**Source document**
§
Detailed plans for the employment of the 43rd to the Forestry section were received shortly. June 7th the Headquarters Detachment, and Companies A and B, entrained, in luxurious third class coaches, and started east. Three days later the expedition reached the city of Neufchateau, Vosges.
On account of the proximity of the enemy lines the train was held here until twilight. During the wait occurred what is still remembered by the veterans as the first real thrill of overseas service. It happened thus: The Band undertook to liven the wait with an impromptu concert. Among its audience was the French colonel in local command, who was so enthused by the martial airs and general display of allied fraternity that he offered to buy for the bunch. Courtesy and inclination combined to force an eager acceptance, but just as the corks were popping a conscientious lieutenant took a hand, placed the band men under arrest and ordered them back to the cars The genial French commandant was much chagrined, and was only mollified by a round of apoligies
Proceeding under cover of darkness to Dijon, the contingent there broke up, and was never again united. Digressing, it is well to mention that, as finally reorganized in October, 1918, the 43rd Engineers became the Fourteenth Battalion of the Twentieth Forestry. Companies A, B. C, and D were styled the 46th, 47th, 48th and 49th Companies of the Twentieth.
§
**Data supplied**
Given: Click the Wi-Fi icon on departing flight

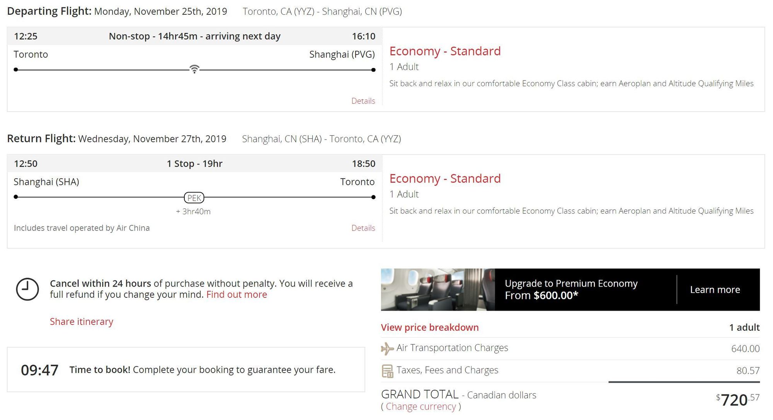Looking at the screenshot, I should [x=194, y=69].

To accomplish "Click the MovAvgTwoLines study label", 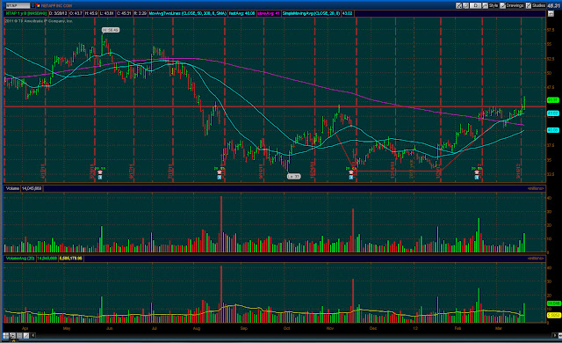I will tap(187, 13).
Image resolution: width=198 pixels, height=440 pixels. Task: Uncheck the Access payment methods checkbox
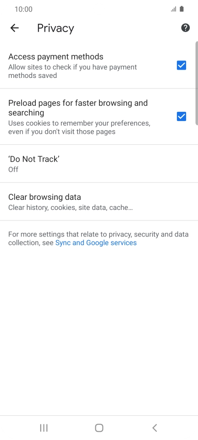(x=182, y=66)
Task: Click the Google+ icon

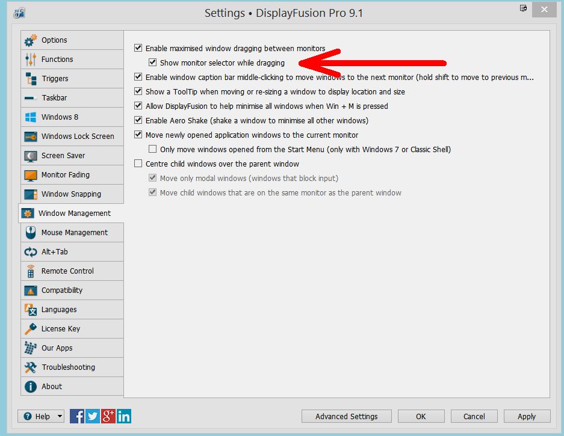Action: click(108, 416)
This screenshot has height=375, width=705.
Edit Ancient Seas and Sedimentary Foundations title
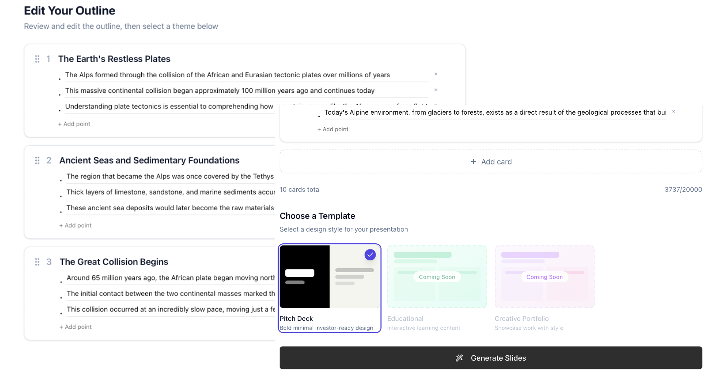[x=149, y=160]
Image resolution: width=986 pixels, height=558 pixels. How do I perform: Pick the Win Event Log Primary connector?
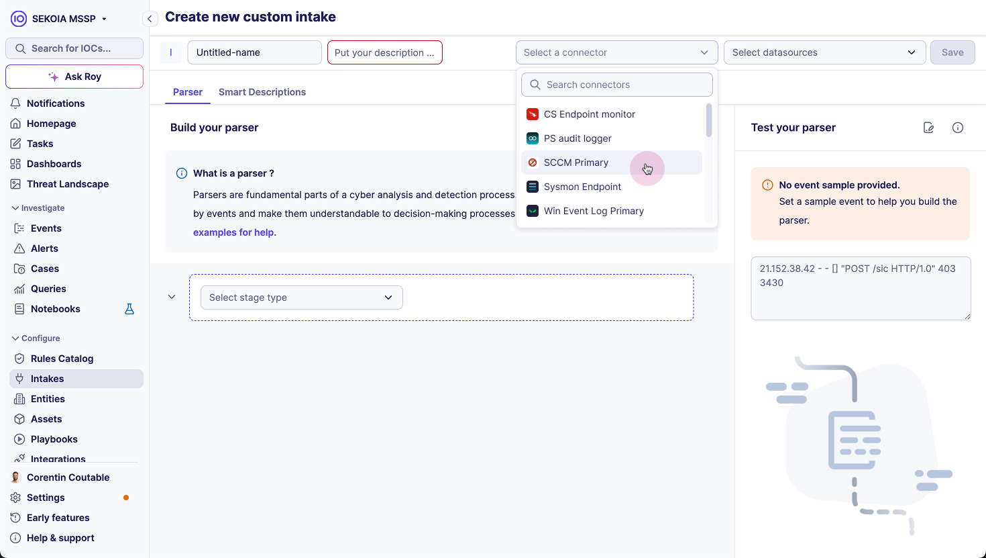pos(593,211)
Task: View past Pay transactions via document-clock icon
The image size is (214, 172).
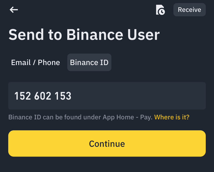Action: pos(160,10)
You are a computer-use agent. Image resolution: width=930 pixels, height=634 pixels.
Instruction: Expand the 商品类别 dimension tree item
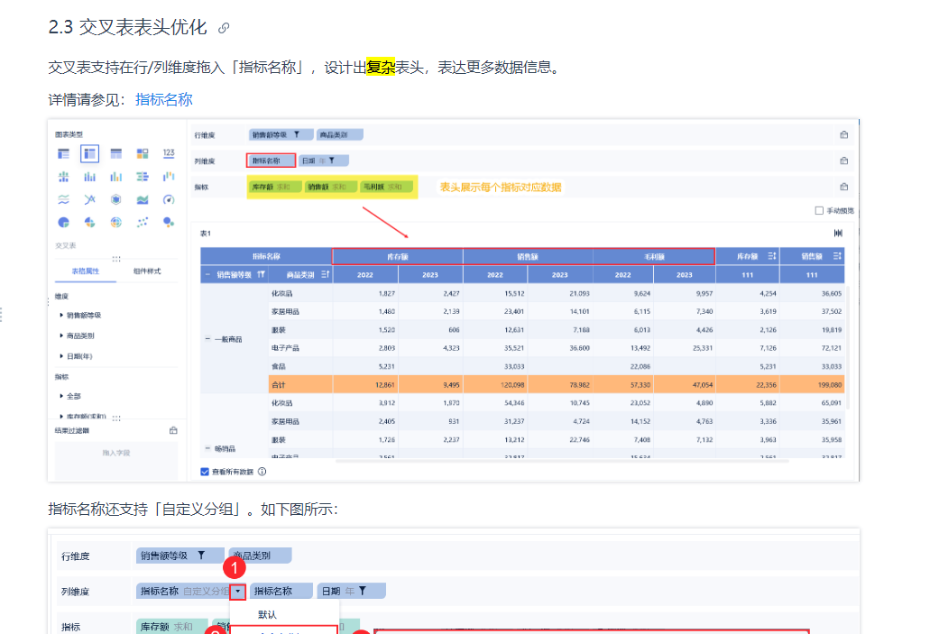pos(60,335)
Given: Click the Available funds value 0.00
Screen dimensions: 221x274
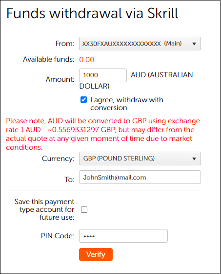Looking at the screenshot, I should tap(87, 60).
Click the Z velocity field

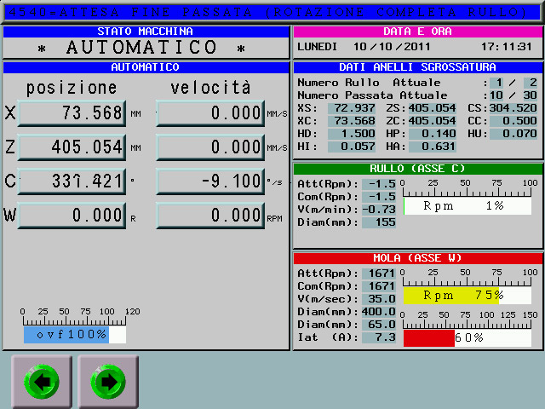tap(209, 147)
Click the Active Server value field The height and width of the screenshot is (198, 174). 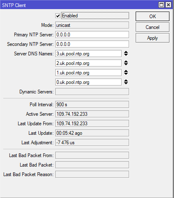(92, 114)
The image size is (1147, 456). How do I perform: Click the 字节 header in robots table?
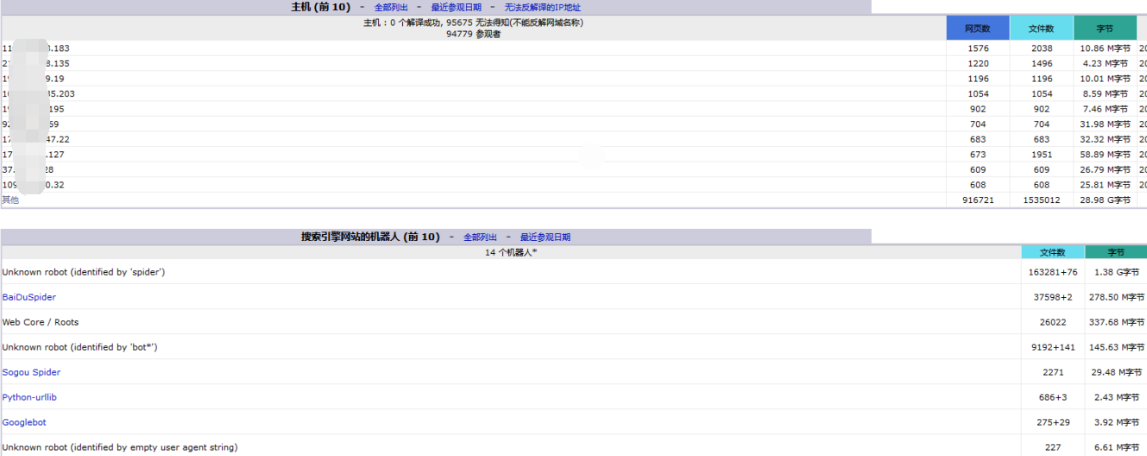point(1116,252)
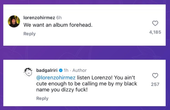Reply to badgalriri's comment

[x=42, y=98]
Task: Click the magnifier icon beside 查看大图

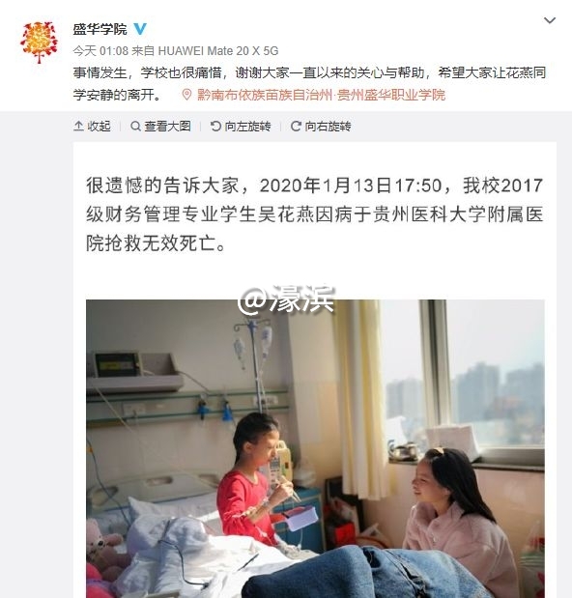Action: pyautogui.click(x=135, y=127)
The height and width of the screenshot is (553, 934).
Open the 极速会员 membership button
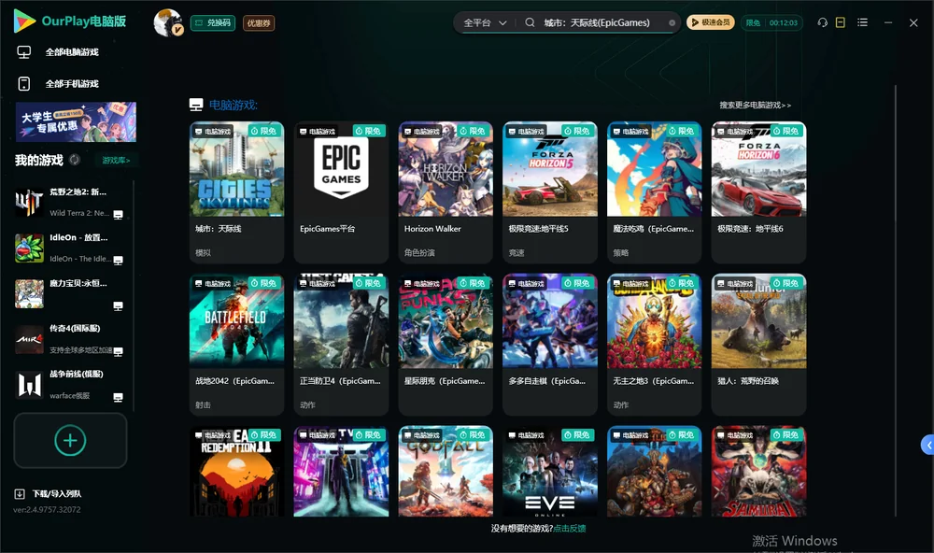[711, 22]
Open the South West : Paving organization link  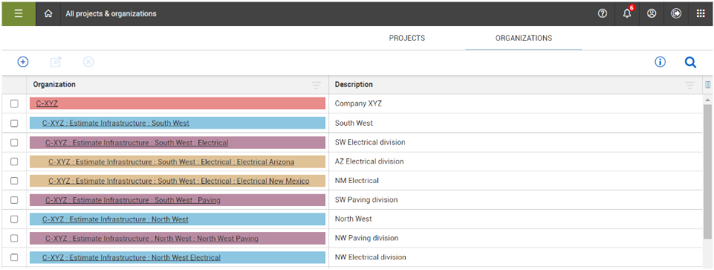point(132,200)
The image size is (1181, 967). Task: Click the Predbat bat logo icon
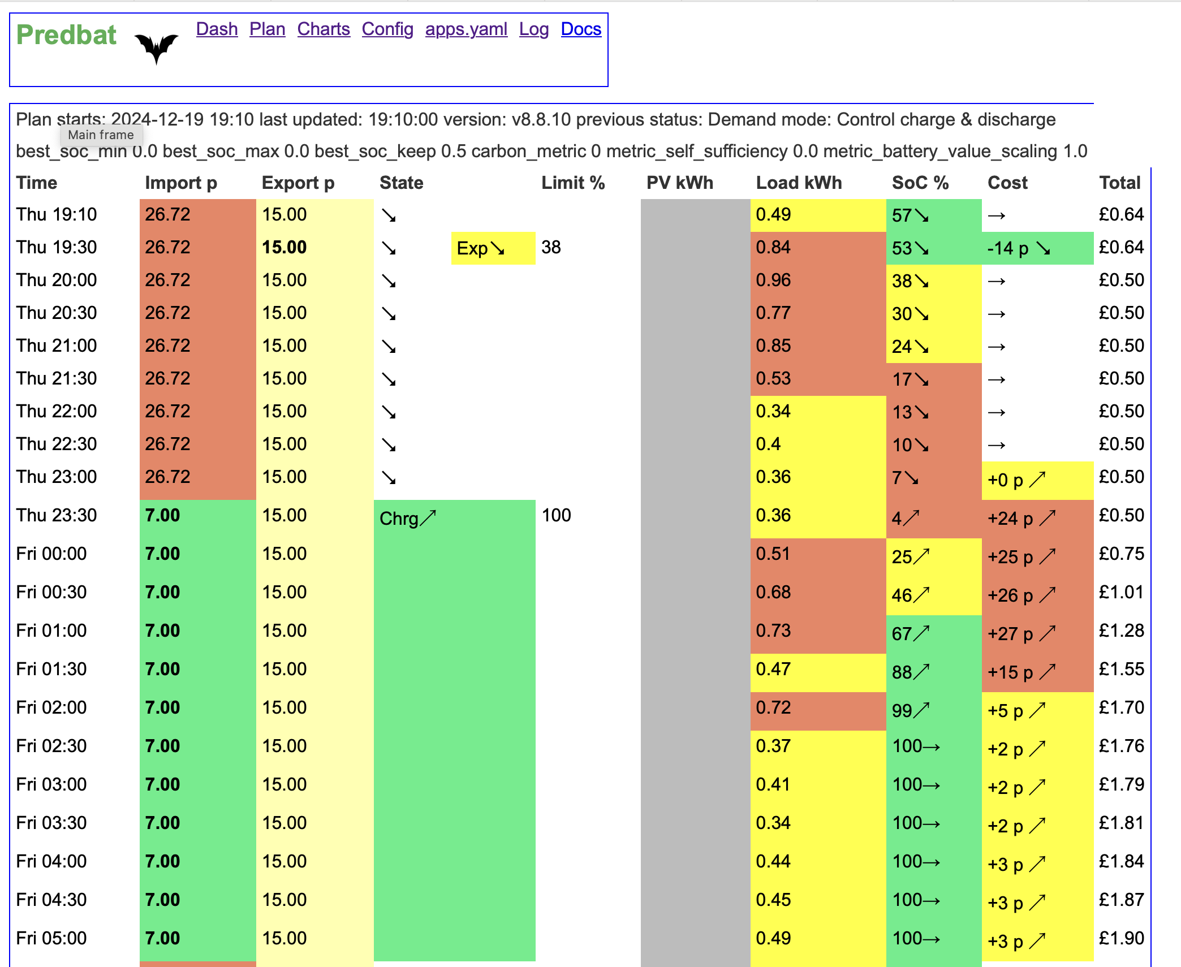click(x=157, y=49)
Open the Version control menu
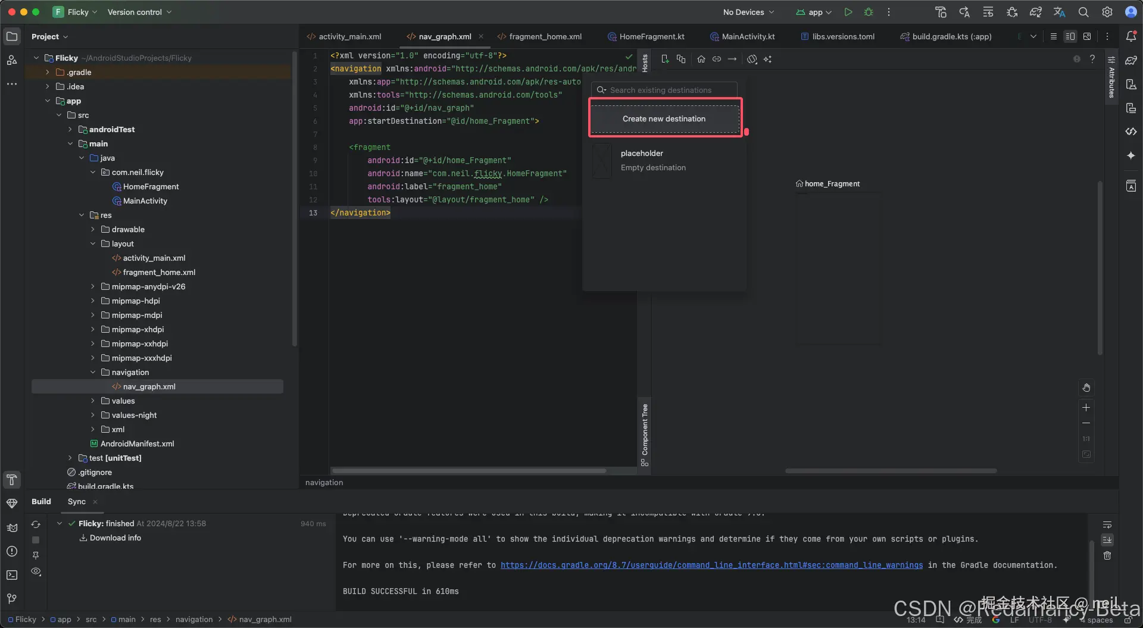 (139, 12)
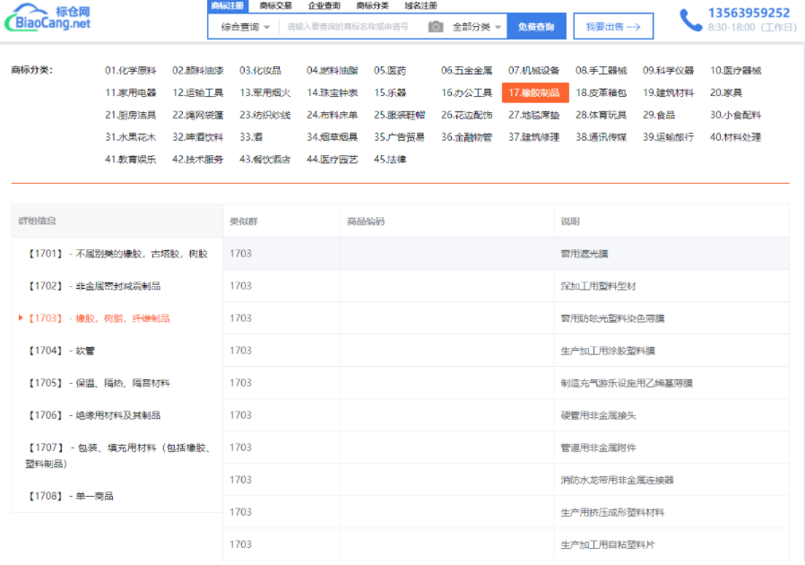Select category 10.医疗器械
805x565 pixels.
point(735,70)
§
**Required actions**
a - Copy the 43rd Engineers account, starting at "Detailed plans for" and ending at "of Neufchateau, Vosges.", substituting "crowded" for "luxurious".
b - Do these statements agree with the 43rd Engineers account? Answer yes or no for each, and quote the deciding words. (i) The train was kept at Neufchateau until twilight. (ii) The band's concert displeased the French colonel. (iii) The 43rd Engineers became the Twentieth Battalion of the Fourteenth Forestry.
The entries come from a different source than the 43rd Engineers account.

**Written answers**
a -
Detailed plans for the employment of the 43rd to the Forestry section were received shortly. June 7th the Headquarters Detachment, and Companies A and B, entrained, in crowded third class coaches, and started east. Three days later the expedition reached the city of Neufchateau, Vosges.

b -
(i) Yes: "the train was held here until twilight"
(ii) No: "who was so enthused by the martial airs and general display of allied fraternity that he offered to buy for the bunch"
(iii) No: "the 43rd Engineers became the Fourteenth Battalion of the Twentieth Forestry"